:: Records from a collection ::

────────────────────

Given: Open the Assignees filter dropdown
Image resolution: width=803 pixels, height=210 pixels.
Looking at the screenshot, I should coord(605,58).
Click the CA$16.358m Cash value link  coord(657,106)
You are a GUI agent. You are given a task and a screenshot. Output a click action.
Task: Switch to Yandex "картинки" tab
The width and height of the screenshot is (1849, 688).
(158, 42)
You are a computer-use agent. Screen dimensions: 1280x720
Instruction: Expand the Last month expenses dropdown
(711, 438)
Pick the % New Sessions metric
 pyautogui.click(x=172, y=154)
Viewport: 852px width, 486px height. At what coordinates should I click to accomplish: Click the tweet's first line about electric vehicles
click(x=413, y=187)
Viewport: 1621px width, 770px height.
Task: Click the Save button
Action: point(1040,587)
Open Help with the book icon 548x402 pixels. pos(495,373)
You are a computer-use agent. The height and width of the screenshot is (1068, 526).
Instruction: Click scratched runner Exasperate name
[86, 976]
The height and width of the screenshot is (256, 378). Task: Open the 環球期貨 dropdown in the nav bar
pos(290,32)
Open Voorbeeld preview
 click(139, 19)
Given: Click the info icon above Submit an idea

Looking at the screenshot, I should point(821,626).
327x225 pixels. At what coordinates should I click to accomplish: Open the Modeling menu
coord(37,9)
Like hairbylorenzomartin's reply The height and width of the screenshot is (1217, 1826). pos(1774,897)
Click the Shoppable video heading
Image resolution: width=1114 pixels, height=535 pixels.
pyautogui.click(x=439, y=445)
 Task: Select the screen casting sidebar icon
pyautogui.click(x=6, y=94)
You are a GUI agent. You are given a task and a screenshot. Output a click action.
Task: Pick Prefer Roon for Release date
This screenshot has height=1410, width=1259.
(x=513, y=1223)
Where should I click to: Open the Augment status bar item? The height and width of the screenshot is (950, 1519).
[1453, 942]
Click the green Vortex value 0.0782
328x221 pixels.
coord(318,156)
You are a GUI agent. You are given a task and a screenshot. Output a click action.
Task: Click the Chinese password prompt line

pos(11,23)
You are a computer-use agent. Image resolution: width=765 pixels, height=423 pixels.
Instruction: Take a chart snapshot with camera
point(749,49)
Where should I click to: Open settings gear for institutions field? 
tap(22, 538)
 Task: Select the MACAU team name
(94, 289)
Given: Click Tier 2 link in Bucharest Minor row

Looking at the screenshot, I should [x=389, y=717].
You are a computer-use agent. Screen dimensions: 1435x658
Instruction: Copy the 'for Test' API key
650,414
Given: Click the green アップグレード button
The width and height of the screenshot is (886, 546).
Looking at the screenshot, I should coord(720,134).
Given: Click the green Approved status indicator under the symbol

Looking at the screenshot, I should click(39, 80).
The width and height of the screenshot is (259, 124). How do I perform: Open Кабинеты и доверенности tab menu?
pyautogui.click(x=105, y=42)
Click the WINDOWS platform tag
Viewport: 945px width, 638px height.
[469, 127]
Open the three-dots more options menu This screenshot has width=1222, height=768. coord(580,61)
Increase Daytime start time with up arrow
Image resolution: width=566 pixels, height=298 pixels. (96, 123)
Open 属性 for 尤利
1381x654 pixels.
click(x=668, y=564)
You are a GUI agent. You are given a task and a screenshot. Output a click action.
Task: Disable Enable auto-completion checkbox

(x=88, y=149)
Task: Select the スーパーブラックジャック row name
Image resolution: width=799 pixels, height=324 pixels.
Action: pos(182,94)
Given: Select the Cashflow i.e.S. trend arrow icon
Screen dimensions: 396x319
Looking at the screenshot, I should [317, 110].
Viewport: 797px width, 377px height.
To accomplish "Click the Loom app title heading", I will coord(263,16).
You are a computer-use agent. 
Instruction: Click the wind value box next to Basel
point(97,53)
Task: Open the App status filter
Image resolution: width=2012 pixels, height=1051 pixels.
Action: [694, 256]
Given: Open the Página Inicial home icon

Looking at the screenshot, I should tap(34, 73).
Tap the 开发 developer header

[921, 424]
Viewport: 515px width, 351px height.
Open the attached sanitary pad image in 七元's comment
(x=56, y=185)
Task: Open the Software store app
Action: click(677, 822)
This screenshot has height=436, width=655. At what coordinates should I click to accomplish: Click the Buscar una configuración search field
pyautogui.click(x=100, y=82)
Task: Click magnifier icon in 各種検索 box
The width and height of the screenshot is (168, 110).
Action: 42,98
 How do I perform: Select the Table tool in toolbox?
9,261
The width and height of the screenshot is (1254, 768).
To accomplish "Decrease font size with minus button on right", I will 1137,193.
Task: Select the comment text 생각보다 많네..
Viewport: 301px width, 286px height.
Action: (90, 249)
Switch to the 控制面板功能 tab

────────────────────

:: EXERCISE ::
Write out the data again, starting at the line with "The height and width of the screenshot is (256, 378)." and ending at the line with "[1453, 942]", swapping "dropdown" for "drop-down list" and leaving everything else as it is.

:: EXERCISE ANSWER ::
The height and width of the screenshot is (256, 378). Task: Open the 環球期貨 drop-down list in the nav bar
pos(290,32)
Open Voorbeeld preview
 click(139, 19)
Given: Click the info icon above Submit an idea

Looking at the screenshot, I should point(821,626).
327x225 pixels. At what coordinates should I click to accomplish: Open the Modeling menu
coord(37,9)
Like hairbylorenzomartin's reply The height and width of the screenshot is (1217, 1826). pos(1774,897)
Click the Shoppable video heading
Image resolution: width=1114 pixels, height=535 pixels.
pyautogui.click(x=439, y=445)
 Task: Select the screen casting sidebar icon
pyautogui.click(x=6, y=94)
You are a GUI agent. You are given a task and a screenshot. Output a click action.
Task: Pick Prefer Roon for Release date
This screenshot has height=1410, width=1259.
(x=513, y=1223)
Where should I click to: Open the Augment status bar item? The height and width of the screenshot is (950, 1519).
[1453, 942]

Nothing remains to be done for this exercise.